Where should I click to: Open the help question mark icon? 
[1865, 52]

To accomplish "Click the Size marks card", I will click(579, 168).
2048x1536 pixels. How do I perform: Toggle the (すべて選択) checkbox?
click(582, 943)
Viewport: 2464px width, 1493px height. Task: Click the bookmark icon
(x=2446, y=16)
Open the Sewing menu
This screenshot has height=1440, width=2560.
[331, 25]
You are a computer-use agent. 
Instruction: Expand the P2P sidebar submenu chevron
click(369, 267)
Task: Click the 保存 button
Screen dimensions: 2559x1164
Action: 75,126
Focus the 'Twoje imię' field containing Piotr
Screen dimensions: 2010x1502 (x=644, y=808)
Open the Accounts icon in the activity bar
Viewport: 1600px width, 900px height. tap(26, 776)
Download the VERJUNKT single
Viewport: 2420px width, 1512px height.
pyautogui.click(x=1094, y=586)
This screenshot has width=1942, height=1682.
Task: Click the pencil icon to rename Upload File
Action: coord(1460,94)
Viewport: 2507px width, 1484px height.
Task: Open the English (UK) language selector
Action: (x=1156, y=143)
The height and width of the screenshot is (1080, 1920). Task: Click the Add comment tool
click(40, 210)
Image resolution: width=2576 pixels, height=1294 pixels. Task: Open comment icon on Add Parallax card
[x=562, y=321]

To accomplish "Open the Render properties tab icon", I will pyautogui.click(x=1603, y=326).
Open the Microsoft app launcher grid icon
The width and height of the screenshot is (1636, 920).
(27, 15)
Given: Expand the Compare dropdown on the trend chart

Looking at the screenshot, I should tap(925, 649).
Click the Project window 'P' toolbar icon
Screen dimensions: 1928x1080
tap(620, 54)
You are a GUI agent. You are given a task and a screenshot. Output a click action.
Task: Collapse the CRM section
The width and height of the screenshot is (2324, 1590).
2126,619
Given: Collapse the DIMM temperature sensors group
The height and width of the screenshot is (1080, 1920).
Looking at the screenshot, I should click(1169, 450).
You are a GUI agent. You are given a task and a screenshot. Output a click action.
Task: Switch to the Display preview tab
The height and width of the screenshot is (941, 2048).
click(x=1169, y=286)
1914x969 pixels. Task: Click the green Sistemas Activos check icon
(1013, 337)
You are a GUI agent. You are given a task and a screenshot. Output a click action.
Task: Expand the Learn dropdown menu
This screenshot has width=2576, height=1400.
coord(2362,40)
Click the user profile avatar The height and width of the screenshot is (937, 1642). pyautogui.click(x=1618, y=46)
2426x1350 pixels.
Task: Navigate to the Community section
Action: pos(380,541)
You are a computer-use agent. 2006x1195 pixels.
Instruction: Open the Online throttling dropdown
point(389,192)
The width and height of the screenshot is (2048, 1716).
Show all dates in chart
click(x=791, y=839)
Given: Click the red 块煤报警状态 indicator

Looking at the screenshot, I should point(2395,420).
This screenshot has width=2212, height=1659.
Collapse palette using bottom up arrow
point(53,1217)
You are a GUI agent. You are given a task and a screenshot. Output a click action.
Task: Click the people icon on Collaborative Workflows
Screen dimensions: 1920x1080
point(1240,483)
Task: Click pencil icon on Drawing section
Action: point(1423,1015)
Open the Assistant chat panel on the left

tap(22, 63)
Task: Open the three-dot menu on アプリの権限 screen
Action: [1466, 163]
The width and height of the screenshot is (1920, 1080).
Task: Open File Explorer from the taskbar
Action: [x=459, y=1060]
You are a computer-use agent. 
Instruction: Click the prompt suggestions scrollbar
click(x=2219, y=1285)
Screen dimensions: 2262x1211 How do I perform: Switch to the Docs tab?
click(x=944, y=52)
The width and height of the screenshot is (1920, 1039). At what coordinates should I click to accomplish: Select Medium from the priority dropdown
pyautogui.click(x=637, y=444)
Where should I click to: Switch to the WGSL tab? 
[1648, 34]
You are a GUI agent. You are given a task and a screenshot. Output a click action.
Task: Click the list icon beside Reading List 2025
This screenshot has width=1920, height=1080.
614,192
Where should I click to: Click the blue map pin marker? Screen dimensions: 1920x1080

-*-

## Problem to solve
In full and without error, restate the data.

## Response area
Where should I click to: Open the help question mark icon? 
[1865, 52]

To accomplish "Click the Size marks card", I will click(579, 168).
2048x1536 pixels. How do I perform: Toggle the (すべて選択) checkbox?
click(582, 943)
Viewport: 2464px width, 1493px height. Task: Click the bookmark icon
(x=2446, y=16)
Open the Sewing menu
This screenshot has height=1440, width=2560.
[331, 25]
You are a computer-use agent. 
Instruction: Expand the P2P sidebar submenu chevron
click(369, 267)
Task: Click the 保存 button
Screen dimensions: 2559x1164
Action: 75,126
Focus the 'Twoje imię' field containing Piotr
Screen dimensions: 2010x1502 (x=644, y=808)
Open the Accounts icon in the activity bar
Viewport: 1600px width, 900px height. tap(26, 776)
Download the VERJUNKT single
Viewport: 2420px width, 1512px height.
pyautogui.click(x=1094, y=586)
This screenshot has width=1942, height=1682.
Task: Click the pencil icon to rename Upload File
Action: coord(1460,94)
Viewport: 2507px width, 1484px height.
Task: Open the English (UK) language selector
Action: (x=1156, y=143)
The height and width of the screenshot is (1080, 1920). Task: Click the Add comment tool
click(40, 210)
Image resolution: width=2576 pixels, height=1294 pixels. Task: Open comment icon on Add Parallax card
[x=562, y=321]

To accomplish "Open the Render properties tab icon", I will pyautogui.click(x=1603, y=326).
Open the Microsoft app launcher grid icon
The width and height of the screenshot is (1636, 920).
(27, 15)
Given: Expand the Compare dropdown on the trend chart

Looking at the screenshot, I should tap(925, 649).
Click the Project window 'P' toolbar icon
Screen dimensions: 1928x1080
tap(620, 54)
You are a GUI agent. You are given a task and a screenshot. Output a click action.
Task: Collapse the CRM section
The width and height of the screenshot is (2324, 1590).
2126,619
Given: Collapse the DIMM temperature sensors group
The height and width of the screenshot is (1080, 1920).
Looking at the screenshot, I should click(1169, 450).
You are a GUI agent. You are given a task and a screenshot. Output a click action.
Task: Switch to the Display preview tab
The height and width of the screenshot is (941, 2048).
click(x=1169, y=286)
1914x969 pixels. Task: Click the green Sistemas Activos check icon
(1013, 337)
You are a GUI agent. You are given a task and a screenshot. Output a click action.
Task: Expand the Learn dropdown menu
This screenshot has width=2576, height=1400.
coord(2362,40)
Click the user profile avatar The height and width of the screenshot is (937, 1642). pyautogui.click(x=1618, y=46)
2426x1350 pixels.
Task: Navigate to the Community section
Action: pos(380,541)
You are a computer-use agent. 2006x1195 pixels.
Instruction: Open the Online throttling dropdown
point(389,192)
The width and height of the screenshot is (2048, 1716).
Show all dates in chart
click(x=791, y=839)
Given: Click the red 块煤报警状态 indicator

Looking at the screenshot, I should point(2395,420).
This screenshot has width=2212, height=1659.
Collapse palette using bottom up arrow
point(53,1217)
You are a GUI agent. You are given a task and a screenshot. Output a click action.
Task: Click the people icon on Collaborative Workflows
Screen dimensions: 1920x1080
point(1240,483)
Task: Click pencil icon on Drawing section
Action: point(1423,1015)
Open the Assistant chat panel on the left

tap(22, 63)
Task: Open the three-dot menu on アプリの権限 screen
Action: [1466, 163]
The width and height of the screenshot is (1920, 1080).
Task: Open File Explorer from the taskbar
Action: [x=459, y=1060]
You are a computer-use agent. 
Instruction: Click the prompt suggestions scrollbar
click(x=2219, y=1285)
Screen dimensions: 2262x1211 How do I perform: Switch to the Docs tab?
click(x=944, y=52)
The width and height of the screenshot is (1920, 1039). At what coordinates should I click to accomplish: Select Medium from the priority dropdown
pyautogui.click(x=637, y=444)
Where should I click to: Switch to the WGSL tab? 
[1648, 34]
You are a GUI agent. You are given a task and a screenshot. Output a click action.
Task: Click the list icon beside Reading List 2025
This screenshot has width=1920, height=1080.
614,192
Where should I click to: Click the blue map pin marker? Screen dimensions: 1920x1080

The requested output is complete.